=== Source text ===

Under 40s have been quick to tap into the increased demand for the services of tech firms. The sector is benefiting from dual tailwinds: the COVID-19-related shift to online retailing and service provision; and the move toward buy-now-pay-later providers and away from credit cards.

It is not surprising the sector has been popular with younger investors. When people start out investing, it’s common to gravitate towards what they know or interact with in daily life.

As “digital natives” who were still in their teens when internet usage became widespread, this group is more familiar with (digital) business models and product applications than older generations.

Blue-chip stability balanced with growth hopefuls

Aside from the tech sector, young investors have used the downturn as an opportunity to snap up blue-chip stocks to anchor their portfolios.

During March through May, the big-four banks were consistently among the top 10 most purchased stocks, with investors attracted to buying at a significant discount. Westpac (ASX:WBC) and National Australia Bank (ASX:NAB) were the most consistently purchased bank stocks via Bell Direct’s platform.

To secure potential growth upside if a COVID-19 vaccine if found, younger investors have also been adding biotechnology stocks, such as Mesoblast (ASX:MSB). Mesoblast has featured consistently among the top 10 purchased after positive trials of its flagship stem cell product remestemcel-L to treat acute respiratory distress syndrome, the primary cause of death in COVID-19 patients.

CSL Limited (ASX:CSL), which is collaborating with the University of Queensland to develop a COVID-19 vaccine, has also been among the most bought stocks on Bell Direct’s platform.

=== Records ===

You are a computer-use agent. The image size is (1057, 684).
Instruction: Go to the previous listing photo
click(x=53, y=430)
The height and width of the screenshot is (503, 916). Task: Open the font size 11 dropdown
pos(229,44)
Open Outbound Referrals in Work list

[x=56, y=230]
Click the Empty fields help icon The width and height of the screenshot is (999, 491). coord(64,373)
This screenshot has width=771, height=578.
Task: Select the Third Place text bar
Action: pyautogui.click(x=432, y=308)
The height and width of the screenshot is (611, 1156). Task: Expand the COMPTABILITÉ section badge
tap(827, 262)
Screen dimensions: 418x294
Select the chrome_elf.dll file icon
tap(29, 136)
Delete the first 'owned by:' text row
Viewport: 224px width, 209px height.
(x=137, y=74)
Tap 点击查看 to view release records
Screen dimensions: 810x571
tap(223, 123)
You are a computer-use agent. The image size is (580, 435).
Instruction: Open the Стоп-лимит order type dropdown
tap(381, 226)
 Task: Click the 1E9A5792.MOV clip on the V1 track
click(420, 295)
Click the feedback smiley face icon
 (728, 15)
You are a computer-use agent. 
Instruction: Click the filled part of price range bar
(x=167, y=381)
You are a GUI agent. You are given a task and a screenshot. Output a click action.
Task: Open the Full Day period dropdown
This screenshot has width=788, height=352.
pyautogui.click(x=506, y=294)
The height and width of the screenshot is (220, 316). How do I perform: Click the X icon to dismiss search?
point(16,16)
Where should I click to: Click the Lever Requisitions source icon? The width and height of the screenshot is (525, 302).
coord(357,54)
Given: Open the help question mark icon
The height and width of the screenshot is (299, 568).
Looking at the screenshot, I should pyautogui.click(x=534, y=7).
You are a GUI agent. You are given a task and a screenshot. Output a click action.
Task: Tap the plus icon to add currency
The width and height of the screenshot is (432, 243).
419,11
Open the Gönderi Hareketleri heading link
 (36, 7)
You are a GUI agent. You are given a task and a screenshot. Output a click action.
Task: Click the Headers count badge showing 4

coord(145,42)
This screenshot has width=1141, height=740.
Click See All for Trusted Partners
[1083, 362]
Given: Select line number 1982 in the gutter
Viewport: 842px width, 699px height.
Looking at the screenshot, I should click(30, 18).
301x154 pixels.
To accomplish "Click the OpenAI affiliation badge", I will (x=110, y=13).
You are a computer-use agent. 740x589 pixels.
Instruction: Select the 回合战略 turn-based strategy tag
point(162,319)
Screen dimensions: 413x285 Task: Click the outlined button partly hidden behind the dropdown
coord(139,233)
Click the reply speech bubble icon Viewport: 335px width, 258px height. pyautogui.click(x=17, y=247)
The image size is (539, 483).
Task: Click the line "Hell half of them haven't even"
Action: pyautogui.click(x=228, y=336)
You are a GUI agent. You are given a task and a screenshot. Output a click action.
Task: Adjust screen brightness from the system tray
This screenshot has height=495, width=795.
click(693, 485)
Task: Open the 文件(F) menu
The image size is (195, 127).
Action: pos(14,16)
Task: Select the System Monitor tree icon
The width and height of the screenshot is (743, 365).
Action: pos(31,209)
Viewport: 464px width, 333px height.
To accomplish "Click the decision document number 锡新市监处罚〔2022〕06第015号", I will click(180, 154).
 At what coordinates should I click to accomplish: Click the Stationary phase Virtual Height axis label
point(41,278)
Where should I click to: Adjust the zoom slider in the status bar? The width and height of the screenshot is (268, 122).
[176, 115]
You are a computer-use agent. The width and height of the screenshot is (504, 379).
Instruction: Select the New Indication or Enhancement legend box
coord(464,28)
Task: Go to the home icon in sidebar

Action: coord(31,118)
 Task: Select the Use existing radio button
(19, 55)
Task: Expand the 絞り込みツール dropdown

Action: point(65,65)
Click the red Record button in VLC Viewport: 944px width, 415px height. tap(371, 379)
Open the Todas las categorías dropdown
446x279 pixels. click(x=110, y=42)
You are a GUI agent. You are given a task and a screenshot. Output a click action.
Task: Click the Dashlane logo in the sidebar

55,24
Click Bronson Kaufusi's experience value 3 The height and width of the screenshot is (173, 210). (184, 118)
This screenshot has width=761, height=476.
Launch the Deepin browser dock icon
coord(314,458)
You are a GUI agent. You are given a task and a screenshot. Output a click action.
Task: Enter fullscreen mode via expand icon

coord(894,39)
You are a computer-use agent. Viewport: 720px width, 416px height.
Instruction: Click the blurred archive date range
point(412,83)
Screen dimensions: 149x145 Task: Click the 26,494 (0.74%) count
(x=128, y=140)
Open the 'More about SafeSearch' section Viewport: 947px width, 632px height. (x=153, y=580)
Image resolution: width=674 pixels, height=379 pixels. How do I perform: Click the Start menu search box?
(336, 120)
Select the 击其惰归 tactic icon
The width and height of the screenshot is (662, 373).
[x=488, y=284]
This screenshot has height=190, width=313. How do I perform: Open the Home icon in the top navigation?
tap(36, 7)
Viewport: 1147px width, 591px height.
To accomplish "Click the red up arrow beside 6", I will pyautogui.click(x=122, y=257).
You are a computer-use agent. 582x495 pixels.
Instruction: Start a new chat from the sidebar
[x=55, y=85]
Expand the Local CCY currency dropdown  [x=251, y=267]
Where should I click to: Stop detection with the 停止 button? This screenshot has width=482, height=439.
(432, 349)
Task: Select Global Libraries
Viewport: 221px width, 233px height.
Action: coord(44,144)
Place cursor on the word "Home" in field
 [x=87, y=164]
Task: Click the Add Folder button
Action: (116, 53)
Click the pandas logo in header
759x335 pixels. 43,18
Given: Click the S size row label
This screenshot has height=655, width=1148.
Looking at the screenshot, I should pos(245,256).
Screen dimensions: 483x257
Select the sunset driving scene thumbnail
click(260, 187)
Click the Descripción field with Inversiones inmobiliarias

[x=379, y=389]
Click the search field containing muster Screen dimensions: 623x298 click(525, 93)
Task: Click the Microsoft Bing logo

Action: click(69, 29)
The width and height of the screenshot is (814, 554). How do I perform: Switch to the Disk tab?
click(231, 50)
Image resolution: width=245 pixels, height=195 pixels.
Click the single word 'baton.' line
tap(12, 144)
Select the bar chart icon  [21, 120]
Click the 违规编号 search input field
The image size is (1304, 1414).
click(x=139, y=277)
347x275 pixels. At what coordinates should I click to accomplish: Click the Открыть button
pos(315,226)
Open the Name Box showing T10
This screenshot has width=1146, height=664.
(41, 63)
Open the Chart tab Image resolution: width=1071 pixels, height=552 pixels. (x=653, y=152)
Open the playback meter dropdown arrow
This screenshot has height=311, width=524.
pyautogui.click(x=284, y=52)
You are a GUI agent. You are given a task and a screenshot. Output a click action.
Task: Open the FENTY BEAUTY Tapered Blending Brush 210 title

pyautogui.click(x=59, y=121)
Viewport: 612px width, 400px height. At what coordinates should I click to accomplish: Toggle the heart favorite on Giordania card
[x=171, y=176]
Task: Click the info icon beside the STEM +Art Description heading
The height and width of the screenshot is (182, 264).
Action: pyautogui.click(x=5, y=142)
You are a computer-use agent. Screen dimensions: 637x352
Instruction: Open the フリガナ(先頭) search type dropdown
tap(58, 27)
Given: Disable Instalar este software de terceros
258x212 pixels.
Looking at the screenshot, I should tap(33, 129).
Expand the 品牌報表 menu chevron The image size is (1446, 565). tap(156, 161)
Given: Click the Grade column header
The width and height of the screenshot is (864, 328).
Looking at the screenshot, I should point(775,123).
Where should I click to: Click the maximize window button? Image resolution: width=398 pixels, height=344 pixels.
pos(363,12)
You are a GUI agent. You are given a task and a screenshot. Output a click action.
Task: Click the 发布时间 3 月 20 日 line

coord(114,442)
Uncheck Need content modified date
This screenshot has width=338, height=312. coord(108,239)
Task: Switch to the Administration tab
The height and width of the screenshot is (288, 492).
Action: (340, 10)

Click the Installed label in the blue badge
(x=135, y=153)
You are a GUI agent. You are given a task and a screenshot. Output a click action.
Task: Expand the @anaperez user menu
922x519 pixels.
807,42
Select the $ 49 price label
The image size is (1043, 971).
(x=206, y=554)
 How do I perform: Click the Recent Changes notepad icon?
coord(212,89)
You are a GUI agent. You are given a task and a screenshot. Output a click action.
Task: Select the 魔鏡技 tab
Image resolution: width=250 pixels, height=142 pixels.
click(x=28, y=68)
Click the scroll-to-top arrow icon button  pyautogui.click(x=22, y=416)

===

Copy out the full passage above on younger investors' stock purchases during the COVID-19 downturn, with every word and punctuation mark unchanged.

> Solution for this problem:
Under 40s have been quick to tap into the increased demand for the services of tech firms. The sector is benefiting from dual tailwinds: the COVID-19-related shift to online retailing and service provision; and the move toward buy-now-pay-later providers and away from credit cards.

It is not surprising the sector has been popular with younger investors. When people start out investing, it’s common to gravitate towards what they know or interact with in daily life.

As “digital natives” who were still in their teens when internet usage became widespread, this group is more familiar with (digital) business models and product applications than older generations.

Blue-chip stability balanced with growth hopefuls

Aside from the tech sector, young investors have used the downturn as an opportunity to snap up blue-chip stocks to anchor their portfolios.

During March through May, the big-four banks were consistently among the top 10 most purchased stocks, with investors attracted to buying at a significant discount. Westpac (ASX:WBC) and National Australia Bank (ASX:NAB) were the most consistently purchased bank stocks via Bell Direct’s platform.

To secure potential growth upside if a COVID-19 vaccine if found, younger investors have also been adding biotechnology stocks, such as Mesoblast (ASX:MSB). Mesoblast has featured consistently among the top 10 purchased after positive trials of its flagship stem cell product remestemcel-L to treat acute respiratory distress syndrome, the primary cause of death in COVID-19 patients.

CSL Limited (ASX:CSL), which is collaborating with the University of Queensland to develop a COVID-19 vaccine, has also been among the most bought stocks on Bell Direct’s platform.